Advancements in Pulmonary Hypertension and Interstitial Lung Disease: Emerging Therapies and Clinical Trial Designs

Pathogenesis and Phenotypes:
Research has identified distinct phenotypes in ILD-PH, characterized by specific presentations, clinical courses, and treatment responses. Genetic anomalies, such as mutations in the BMPR2 gene, have been linked to the development of ILD-PH.

Clinical Trials:
Clinical trials in PAH have led to the approval of several effective treatments that improve symptoms, exercise capacity, and clinical outcomes. Future trials face challenges related to sample size requirements, efficiency, and demonstrating incremental benefit on traditional endpoints in patients receiving background therapy with multiple drugs.

Emerging Therapies:
Innovative clinical trial endpoints, novel trial designs, and emerging technologies such as artificial intelligence are being explored to overcome challenges in PAH clinical trials. These include the use of multicomponent clinical improvement (MCI) endpoints and the validation of surrogate endpoints.

ILD Trials:
The PF-ILD trial, a phase III clinical trial, evaluates the efficacy and safety of nintedanib in patients with progressive fibrosing interstitial lung disease.

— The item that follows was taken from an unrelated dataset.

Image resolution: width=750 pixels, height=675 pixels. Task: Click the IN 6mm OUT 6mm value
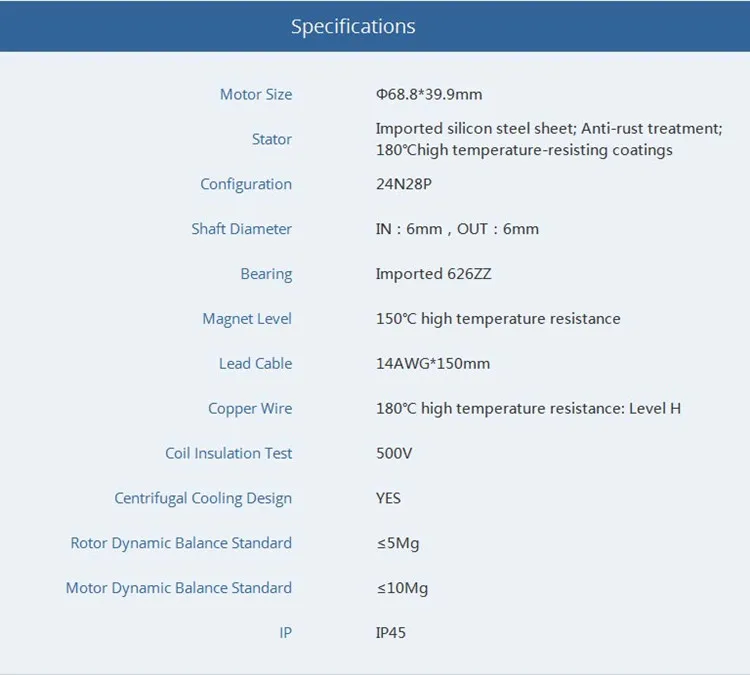tap(457, 229)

The trial design includes a double-blind, randomized, placebo-controlled study with a primary endpoint of the annual rate of decline in forced vital capacity over 52 weeks.

Guideline Updates:
Recent guidelines have updated the criteria for diagnosing idiopathic pulmonary fibrosis (IPF) and defined progressive pulmonary fibrosis (PPF). Conditional recommendations have been made for the use of nintedanib in PPF and for further research into pirfenidone.

Industry Developments:
Novartis has ended a mid-stage IPF trial but will continue testing the drug in PAH, indicating ongoing efforts to find effective treatments for these conditions.